= Beginning of Section =

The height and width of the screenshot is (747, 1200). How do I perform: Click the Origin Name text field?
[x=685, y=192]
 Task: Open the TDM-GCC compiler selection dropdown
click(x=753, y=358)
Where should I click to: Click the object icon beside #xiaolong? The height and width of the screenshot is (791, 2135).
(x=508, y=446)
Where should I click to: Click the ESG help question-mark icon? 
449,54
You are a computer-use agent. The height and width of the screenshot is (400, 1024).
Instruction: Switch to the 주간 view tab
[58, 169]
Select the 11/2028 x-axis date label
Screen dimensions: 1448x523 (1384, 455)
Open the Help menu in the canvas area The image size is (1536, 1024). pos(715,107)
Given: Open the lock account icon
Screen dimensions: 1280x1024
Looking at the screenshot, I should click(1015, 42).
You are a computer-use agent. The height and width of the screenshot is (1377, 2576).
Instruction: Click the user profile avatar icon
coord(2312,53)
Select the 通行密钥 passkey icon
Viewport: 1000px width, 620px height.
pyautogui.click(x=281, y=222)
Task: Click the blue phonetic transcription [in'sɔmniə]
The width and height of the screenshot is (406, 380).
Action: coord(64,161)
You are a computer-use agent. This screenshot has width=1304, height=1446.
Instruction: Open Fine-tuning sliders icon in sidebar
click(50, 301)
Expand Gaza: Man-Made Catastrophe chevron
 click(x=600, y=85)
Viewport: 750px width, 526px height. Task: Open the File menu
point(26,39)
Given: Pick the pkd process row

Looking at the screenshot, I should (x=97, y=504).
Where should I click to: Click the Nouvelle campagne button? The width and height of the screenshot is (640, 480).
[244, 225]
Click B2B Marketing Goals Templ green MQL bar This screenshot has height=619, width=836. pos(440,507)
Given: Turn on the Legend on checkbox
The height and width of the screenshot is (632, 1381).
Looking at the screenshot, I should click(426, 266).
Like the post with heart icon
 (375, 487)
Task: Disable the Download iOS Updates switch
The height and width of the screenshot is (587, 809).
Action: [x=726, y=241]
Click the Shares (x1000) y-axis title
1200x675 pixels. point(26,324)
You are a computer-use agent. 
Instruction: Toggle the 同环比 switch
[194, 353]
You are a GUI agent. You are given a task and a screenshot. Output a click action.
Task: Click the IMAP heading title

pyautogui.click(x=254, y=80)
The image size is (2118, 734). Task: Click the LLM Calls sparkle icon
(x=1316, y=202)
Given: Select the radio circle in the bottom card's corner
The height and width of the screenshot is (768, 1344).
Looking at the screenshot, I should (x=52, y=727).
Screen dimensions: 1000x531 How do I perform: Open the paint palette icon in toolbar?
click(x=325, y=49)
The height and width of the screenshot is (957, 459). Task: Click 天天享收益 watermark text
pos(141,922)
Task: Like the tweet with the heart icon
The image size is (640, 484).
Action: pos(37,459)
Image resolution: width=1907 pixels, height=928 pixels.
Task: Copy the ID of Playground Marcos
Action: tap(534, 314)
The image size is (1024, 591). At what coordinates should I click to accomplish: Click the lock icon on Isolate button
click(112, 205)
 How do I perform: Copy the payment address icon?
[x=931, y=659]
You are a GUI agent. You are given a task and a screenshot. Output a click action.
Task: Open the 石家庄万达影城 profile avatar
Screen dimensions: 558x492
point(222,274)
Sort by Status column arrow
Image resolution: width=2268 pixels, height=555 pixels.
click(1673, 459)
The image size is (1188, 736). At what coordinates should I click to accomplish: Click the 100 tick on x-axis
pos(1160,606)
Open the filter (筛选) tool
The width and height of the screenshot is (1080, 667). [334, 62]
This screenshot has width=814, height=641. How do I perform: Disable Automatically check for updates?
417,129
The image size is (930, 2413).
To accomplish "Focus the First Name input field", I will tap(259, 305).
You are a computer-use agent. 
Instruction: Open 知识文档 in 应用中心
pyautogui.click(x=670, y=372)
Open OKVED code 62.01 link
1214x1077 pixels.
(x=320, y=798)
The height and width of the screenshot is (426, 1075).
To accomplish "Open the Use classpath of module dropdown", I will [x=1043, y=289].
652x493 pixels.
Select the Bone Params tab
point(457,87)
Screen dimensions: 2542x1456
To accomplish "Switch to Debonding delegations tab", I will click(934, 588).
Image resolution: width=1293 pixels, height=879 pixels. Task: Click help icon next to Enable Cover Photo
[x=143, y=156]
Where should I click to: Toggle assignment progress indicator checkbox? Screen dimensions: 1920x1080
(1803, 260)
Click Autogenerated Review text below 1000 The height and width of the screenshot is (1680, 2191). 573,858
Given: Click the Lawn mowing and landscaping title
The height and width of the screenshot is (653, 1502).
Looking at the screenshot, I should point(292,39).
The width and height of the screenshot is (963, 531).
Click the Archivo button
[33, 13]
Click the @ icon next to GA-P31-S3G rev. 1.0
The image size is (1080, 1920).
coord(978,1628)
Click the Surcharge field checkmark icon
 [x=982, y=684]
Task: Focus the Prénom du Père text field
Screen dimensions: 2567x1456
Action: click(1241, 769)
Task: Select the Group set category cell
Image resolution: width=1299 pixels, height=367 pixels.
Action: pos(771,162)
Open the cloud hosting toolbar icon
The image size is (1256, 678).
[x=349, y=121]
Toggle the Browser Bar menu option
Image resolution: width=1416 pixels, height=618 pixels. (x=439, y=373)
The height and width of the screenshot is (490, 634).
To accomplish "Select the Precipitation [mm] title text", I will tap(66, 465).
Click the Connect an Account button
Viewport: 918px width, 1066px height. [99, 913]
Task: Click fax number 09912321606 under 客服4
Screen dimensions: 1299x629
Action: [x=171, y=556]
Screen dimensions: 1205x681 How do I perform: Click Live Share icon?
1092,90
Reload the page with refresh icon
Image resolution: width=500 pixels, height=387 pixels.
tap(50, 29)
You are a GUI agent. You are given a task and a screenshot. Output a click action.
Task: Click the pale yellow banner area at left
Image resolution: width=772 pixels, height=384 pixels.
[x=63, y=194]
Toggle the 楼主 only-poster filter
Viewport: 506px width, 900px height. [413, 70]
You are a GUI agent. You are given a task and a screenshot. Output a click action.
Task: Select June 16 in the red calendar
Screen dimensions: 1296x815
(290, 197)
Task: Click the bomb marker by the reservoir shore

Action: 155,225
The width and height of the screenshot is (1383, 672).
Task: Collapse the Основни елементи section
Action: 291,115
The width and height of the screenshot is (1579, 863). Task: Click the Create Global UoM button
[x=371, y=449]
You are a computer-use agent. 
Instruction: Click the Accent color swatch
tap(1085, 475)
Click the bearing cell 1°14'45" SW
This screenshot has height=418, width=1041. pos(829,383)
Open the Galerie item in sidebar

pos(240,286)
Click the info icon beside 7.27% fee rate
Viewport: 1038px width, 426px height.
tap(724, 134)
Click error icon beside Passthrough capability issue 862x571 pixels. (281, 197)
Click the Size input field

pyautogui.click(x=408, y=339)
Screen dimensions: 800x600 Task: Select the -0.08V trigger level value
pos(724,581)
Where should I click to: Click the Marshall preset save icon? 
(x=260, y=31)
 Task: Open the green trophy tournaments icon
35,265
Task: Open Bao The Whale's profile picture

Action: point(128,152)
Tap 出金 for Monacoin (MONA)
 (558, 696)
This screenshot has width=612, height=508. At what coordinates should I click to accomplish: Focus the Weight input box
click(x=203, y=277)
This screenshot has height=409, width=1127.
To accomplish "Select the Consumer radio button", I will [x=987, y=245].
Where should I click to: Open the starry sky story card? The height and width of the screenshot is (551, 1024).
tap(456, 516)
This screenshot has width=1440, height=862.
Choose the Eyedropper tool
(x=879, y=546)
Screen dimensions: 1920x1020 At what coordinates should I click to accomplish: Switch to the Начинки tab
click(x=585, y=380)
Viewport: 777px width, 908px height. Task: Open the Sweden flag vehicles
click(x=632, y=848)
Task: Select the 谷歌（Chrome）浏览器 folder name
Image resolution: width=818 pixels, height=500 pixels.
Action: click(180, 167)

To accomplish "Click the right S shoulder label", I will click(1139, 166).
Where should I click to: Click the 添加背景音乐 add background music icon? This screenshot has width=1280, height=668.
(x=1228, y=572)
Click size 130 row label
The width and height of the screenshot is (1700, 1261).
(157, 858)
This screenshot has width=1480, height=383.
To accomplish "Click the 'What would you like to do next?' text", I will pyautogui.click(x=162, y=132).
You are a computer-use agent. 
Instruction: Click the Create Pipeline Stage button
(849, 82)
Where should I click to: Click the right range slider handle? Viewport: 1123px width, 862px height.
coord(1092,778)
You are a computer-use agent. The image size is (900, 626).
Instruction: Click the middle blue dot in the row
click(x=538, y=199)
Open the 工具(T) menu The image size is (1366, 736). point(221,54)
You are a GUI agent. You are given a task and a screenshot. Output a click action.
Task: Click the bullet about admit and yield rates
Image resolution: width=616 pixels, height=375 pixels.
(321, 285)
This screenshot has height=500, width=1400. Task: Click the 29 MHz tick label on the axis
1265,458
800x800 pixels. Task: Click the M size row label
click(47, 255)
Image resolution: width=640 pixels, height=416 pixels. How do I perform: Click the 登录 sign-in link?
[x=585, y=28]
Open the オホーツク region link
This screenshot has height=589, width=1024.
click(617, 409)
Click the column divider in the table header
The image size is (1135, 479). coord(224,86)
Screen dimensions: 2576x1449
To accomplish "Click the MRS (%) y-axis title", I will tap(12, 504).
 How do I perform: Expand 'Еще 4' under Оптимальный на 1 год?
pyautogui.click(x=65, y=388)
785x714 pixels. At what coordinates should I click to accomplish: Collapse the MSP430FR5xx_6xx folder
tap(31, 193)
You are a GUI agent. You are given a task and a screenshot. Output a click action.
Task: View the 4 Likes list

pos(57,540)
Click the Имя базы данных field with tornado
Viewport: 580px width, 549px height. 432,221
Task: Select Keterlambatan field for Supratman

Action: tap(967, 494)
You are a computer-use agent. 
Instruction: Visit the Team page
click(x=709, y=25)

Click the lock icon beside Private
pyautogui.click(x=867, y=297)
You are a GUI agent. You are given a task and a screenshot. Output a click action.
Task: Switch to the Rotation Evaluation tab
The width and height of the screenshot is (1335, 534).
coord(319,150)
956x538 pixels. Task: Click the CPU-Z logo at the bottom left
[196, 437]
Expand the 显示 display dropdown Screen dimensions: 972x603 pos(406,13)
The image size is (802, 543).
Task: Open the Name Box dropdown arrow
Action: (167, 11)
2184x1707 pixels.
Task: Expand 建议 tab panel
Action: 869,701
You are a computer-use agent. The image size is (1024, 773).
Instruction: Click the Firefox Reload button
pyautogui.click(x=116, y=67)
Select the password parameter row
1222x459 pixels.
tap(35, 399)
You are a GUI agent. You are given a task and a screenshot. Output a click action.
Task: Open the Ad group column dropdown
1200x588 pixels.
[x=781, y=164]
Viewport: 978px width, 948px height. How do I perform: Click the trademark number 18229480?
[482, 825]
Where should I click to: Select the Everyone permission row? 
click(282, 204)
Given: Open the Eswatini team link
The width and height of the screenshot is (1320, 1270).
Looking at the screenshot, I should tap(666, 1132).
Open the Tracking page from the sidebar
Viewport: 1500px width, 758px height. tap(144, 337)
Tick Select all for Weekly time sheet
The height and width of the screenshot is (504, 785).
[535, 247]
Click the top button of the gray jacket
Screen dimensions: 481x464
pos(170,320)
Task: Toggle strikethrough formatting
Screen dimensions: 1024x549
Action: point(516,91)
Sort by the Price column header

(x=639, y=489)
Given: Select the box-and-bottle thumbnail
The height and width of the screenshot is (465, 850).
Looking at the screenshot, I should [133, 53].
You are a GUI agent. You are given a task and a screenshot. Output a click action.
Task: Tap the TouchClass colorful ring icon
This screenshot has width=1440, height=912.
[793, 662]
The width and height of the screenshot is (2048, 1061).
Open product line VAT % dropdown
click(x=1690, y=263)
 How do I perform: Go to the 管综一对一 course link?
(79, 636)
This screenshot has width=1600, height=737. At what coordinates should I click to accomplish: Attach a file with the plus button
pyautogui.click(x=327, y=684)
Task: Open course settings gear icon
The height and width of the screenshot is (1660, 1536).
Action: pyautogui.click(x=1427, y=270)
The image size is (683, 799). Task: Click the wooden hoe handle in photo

= End of Section =

Nothing but the lines from the one with "Open product line VAT % dropdown" through the last line of the records above should be retyped, and those word for word.

## Solution for this task:
Open product line VAT % dropdown
click(x=1690, y=263)
 How do I perform: Go to the 管综一对一 course link?
(79, 636)
This screenshot has width=1600, height=737. At what coordinates should I click to accomplish: Attach a file with the plus button
pyautogui.click(x=327, y=684)
Task: Open course settings gear icon
The height and width of the screenshot is (1660, 1536).
Action: pyautogui.click(x=1427, y=270)
The image size is (683, 799). Task: Click the wooden hoe handle in photo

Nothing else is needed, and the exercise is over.